**** Document excerpt ****

= Wyoming as a corporate haven =

State of Wyoming Flag

The US state of Wyoming is known for having a business-formation climate suitable for those seeking to maintain privacy in business operations. The state's business and trust formation laws have been given the moniker the "cowboy cocktail" by wealth managers.

Wyoming does not require ownership information to be listed on Limited Liability Company (LLC) filings paperwork. Instead, out-of-state business owners are required to hire a registered agent within the state whose address would be listed on paperwork in their place. Unlike most states, Wyoming allows trusts, which are used to protect assets, to be controlled by a private company, including LLCs. Wyoming has quickly become one of the leading states for new LLC filings.

These laws have been the subject of criticism by journalists and local officials for their appeal to foreign adversaries, oligarchs, and those looking to commit fraud. Entities registered in Wyoming have been subject to investigations into illegal activities such as scams, hacking, and money laundering. Incidents of fraud and abuse have been the subject of investigations by the FBI, as well as by journalists at the Washington Post and the International Consortium of Investigative Journalists (ICIJ).

****

> [Action item A] Please reproduce the Wyoming corporate-haven text from "These laws have" to "Investigative Journalists (ICIJ).".
> [Action item B] Decide whether each statement agrees with the Wyoming corporate-haven text, answering yes or no and quoting the words that settle it: (i) Wyoming requires ownership information to be listed on LLC filings. (ii) In Wyoming, a private company such as an LLC may control a trust. (iii) Entities registered in Wyoming have faced investigations into hacking.

**** Information shown ****

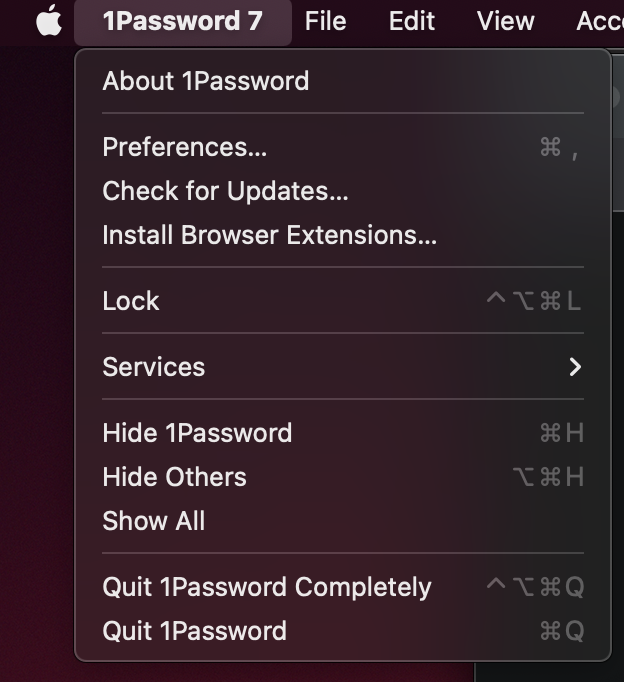Open the File menu
This screenshot has height=682, width=624.
[x=325, y=21]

****

> [Your solution A]
These laws have been the subject of criticism by journalists and local officials for their appeal to foreign adversaries, oligarchs, and those looking to commit fraud. Entities registered in Wyoming have been subject to investigations into illegal activities such as scams, hacking, and money laundering. Incidents of fraud and abuse have been the subject of investigations by the FBI, as well as by journalists at the Washington Post and the International Consortium of Investigative Journalists (ICIJ).

> [Your solution B]
(i) No: "Wyoming does not require ownership information to be listed on Limited Liability Company (LLC) filings paperwork."
(ii) Yes: "Wyoming allows trusts, which are used to protect assets, to be controlled by a private company, including LLCs."
(iii) Yes: "Entities registered in Wyoming have been subject to investigations into illegal activities such as scams, hacking, and money laundering."